▸ **Given records**
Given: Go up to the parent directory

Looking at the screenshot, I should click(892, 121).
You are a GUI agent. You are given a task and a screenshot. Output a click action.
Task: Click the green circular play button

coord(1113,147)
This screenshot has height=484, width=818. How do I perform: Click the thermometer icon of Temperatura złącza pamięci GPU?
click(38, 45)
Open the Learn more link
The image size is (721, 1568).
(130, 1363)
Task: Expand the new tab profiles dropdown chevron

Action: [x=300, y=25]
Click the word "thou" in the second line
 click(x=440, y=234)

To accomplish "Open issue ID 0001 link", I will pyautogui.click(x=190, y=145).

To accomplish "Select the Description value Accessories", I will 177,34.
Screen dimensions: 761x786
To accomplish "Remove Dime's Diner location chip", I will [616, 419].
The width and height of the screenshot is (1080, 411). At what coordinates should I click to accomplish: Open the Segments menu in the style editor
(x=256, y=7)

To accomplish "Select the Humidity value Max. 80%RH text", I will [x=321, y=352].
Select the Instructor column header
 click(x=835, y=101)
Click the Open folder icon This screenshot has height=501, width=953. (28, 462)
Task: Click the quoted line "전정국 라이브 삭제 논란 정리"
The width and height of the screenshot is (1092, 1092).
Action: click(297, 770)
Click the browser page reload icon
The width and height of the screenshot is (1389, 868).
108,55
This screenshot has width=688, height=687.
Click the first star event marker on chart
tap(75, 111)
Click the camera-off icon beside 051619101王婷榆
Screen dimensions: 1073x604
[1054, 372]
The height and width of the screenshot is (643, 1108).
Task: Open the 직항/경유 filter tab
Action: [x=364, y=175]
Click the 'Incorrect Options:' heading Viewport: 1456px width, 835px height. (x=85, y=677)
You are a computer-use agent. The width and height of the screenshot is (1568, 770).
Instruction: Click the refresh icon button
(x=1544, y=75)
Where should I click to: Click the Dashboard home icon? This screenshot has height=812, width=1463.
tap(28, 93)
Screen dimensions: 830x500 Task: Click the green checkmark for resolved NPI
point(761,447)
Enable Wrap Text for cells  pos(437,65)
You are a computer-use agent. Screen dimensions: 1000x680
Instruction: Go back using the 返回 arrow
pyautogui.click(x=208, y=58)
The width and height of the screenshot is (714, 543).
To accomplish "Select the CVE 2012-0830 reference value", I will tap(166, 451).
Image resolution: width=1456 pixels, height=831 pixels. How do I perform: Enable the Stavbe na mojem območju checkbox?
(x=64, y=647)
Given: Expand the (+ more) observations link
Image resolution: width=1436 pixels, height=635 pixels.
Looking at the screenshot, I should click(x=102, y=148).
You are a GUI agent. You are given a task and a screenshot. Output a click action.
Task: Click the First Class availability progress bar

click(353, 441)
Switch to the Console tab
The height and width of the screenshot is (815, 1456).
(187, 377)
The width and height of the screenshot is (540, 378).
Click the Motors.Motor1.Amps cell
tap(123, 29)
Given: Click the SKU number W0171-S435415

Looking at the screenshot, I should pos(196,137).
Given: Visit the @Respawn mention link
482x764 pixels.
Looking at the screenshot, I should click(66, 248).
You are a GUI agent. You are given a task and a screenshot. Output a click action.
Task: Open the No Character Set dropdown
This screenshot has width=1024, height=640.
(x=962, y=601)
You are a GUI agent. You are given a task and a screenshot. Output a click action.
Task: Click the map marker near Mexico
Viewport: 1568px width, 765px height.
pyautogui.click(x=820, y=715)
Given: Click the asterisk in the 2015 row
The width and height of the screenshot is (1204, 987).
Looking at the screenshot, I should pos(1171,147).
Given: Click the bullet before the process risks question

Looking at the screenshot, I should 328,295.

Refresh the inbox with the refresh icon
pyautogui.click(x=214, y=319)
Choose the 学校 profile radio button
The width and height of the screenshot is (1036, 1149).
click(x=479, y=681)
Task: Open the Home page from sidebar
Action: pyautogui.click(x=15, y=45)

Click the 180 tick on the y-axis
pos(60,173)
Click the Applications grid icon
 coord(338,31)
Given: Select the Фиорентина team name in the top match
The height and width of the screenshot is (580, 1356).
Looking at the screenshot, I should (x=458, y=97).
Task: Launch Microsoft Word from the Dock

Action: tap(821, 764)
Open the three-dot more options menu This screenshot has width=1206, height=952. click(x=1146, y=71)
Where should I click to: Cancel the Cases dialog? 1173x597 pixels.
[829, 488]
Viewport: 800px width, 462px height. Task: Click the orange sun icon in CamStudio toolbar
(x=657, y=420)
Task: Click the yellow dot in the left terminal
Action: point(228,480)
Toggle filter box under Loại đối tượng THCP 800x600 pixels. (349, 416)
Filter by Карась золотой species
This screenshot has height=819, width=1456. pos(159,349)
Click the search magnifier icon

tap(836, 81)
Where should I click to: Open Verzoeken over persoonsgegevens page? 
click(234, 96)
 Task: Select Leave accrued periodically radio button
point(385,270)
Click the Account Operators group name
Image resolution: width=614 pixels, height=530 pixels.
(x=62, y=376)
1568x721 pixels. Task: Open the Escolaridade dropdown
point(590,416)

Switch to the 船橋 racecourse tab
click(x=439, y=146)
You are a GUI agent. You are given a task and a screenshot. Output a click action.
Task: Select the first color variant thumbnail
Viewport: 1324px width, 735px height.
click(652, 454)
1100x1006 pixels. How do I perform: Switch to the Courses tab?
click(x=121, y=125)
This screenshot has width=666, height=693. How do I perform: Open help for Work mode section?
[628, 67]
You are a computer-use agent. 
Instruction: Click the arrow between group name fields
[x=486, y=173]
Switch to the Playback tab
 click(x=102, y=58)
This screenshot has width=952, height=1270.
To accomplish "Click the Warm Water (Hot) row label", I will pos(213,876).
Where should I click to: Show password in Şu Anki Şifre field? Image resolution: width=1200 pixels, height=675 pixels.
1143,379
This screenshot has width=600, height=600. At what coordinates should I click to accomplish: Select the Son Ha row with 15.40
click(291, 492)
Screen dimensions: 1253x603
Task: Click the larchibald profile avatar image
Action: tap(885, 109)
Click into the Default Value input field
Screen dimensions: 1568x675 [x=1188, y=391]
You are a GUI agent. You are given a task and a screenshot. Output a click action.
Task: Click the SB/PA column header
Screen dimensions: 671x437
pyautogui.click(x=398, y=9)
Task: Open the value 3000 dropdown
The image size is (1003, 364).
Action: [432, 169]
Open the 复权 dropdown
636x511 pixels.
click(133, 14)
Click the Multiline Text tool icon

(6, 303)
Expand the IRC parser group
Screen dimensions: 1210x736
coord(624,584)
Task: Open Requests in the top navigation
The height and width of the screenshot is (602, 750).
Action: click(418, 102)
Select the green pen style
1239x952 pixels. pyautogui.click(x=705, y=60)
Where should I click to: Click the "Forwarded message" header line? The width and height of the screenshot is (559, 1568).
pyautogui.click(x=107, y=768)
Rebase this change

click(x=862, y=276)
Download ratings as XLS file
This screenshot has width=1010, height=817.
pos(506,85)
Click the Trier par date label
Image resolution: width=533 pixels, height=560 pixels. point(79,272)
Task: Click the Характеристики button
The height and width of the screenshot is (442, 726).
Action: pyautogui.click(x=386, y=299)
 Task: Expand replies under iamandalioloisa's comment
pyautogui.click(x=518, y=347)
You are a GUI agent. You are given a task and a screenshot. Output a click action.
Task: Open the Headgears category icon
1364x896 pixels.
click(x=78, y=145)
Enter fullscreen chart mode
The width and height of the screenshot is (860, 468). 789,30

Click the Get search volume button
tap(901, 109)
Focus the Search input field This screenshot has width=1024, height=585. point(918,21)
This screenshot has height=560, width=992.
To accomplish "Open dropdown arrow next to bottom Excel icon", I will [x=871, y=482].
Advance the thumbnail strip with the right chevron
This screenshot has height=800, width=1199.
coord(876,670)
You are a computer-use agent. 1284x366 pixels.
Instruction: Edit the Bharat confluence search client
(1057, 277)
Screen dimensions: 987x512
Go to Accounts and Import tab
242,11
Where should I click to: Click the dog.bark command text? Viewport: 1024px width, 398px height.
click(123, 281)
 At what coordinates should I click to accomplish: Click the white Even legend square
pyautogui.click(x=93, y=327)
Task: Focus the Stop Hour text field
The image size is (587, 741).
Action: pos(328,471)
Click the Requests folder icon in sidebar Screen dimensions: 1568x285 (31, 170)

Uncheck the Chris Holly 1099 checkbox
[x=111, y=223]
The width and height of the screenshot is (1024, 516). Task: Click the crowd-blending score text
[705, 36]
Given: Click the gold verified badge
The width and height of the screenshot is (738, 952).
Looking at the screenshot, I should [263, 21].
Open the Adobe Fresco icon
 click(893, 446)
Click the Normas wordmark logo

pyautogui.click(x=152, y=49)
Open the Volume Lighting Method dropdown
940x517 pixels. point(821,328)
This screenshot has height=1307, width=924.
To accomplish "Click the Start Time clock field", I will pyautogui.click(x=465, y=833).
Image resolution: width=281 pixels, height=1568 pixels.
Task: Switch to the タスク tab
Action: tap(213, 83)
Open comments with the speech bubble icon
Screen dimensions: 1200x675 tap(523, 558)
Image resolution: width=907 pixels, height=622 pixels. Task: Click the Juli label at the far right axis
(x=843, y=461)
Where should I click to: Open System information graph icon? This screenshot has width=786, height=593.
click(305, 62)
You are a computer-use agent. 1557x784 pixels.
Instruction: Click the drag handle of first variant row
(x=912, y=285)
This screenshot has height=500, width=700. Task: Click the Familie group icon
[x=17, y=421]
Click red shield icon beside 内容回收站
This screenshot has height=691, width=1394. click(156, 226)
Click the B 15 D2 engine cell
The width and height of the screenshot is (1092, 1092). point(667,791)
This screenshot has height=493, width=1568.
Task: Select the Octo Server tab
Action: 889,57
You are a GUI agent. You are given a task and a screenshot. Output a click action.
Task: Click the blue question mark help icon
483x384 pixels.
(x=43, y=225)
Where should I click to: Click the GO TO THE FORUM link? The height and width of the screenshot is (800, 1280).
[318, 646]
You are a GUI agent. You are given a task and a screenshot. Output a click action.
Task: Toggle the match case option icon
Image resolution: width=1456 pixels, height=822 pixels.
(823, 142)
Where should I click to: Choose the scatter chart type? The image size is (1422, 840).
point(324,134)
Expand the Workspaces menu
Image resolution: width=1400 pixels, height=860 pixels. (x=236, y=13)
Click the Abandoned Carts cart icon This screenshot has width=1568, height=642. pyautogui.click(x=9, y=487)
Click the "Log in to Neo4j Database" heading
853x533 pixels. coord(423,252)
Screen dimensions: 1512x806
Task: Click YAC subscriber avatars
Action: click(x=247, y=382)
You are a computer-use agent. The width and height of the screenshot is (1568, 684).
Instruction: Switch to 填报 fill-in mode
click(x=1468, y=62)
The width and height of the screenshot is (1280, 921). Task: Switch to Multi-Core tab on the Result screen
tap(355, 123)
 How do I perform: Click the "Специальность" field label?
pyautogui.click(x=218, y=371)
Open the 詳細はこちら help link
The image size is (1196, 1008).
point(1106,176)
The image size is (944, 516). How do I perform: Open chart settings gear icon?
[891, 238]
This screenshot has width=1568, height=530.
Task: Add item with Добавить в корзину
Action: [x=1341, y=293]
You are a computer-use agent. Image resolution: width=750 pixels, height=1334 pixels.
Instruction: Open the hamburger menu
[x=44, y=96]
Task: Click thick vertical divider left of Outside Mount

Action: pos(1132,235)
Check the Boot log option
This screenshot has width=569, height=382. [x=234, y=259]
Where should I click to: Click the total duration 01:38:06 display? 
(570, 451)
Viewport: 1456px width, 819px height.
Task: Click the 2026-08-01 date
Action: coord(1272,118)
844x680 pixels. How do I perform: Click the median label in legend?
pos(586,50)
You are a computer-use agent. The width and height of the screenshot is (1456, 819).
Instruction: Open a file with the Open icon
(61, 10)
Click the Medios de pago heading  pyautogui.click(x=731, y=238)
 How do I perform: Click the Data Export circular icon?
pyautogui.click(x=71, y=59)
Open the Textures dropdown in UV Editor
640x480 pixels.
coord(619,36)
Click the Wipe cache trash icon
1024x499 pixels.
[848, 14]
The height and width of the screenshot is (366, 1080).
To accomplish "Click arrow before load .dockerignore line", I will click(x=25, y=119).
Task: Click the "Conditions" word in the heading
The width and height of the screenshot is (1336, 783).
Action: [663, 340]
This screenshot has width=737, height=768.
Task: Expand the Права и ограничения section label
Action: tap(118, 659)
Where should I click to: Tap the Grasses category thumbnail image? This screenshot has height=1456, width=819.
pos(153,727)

▸ **Your objective**
Wherever the string "Toggle" appears in the entries above, return the line it appears on.

▸ **Written response**
Toggle filter box under Loại đối tượng THCP 800x600 pixels. (349, 416)
Task: Toggle the match case option icon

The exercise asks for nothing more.